_WHAT NEEDS TO BE DONE:_
Output every line of the records below as a numbered list, skipping blank lines and leaving out the pictures.

_INPUT FOR THIS TASK:_
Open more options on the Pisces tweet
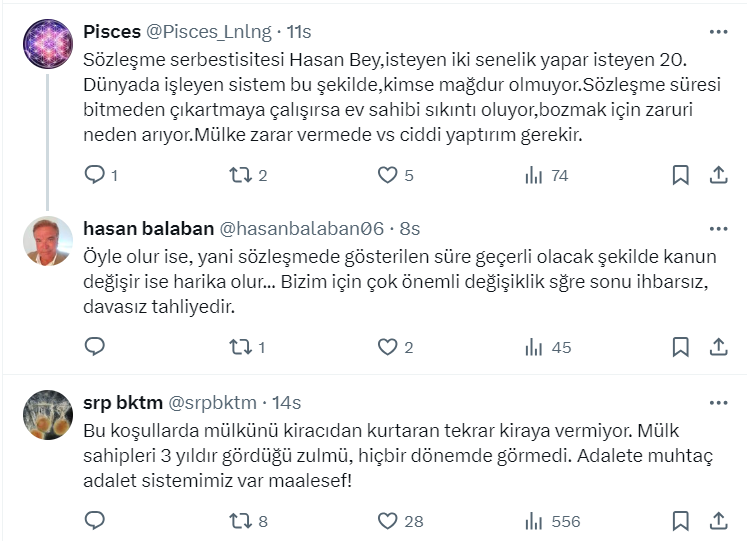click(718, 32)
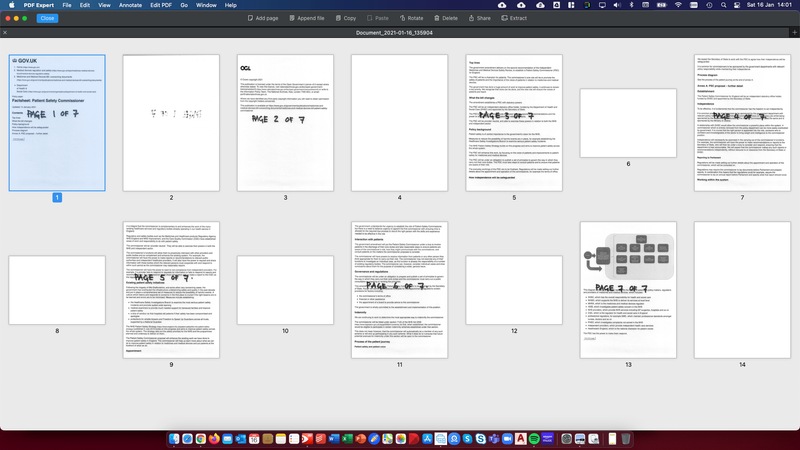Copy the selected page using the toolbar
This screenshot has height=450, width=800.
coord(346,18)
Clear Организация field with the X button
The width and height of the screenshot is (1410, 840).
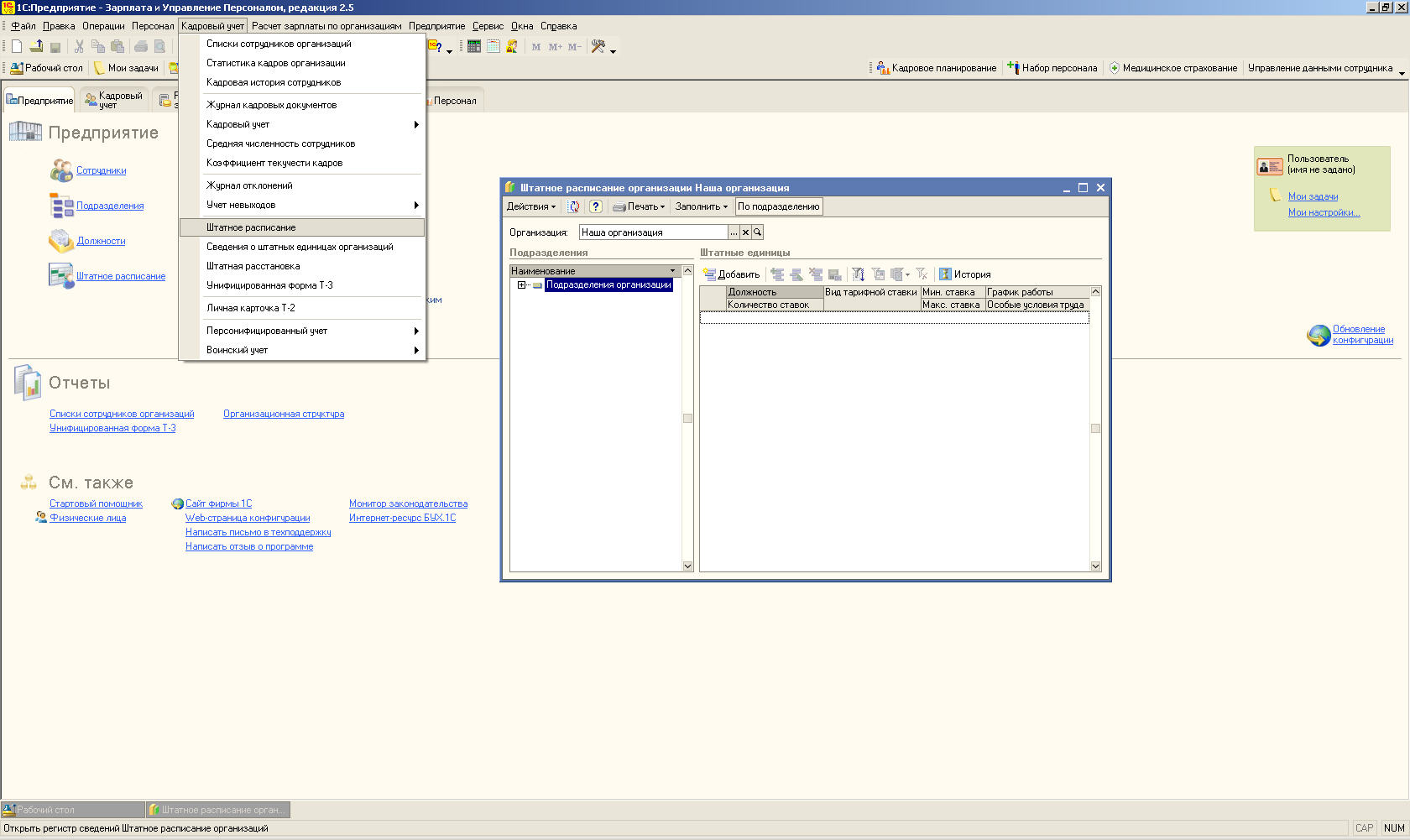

_FINAL RESULT:_
1. Open more options on the Pisces tweet
2. click(718, 32)
3. Copy the selected page using the toolbar
4. This screenshot has height=450, width=800.
5. coord(346,18)
6. Clear Организация field with the X button
7. The width and height of the screenshot is (1410, 840).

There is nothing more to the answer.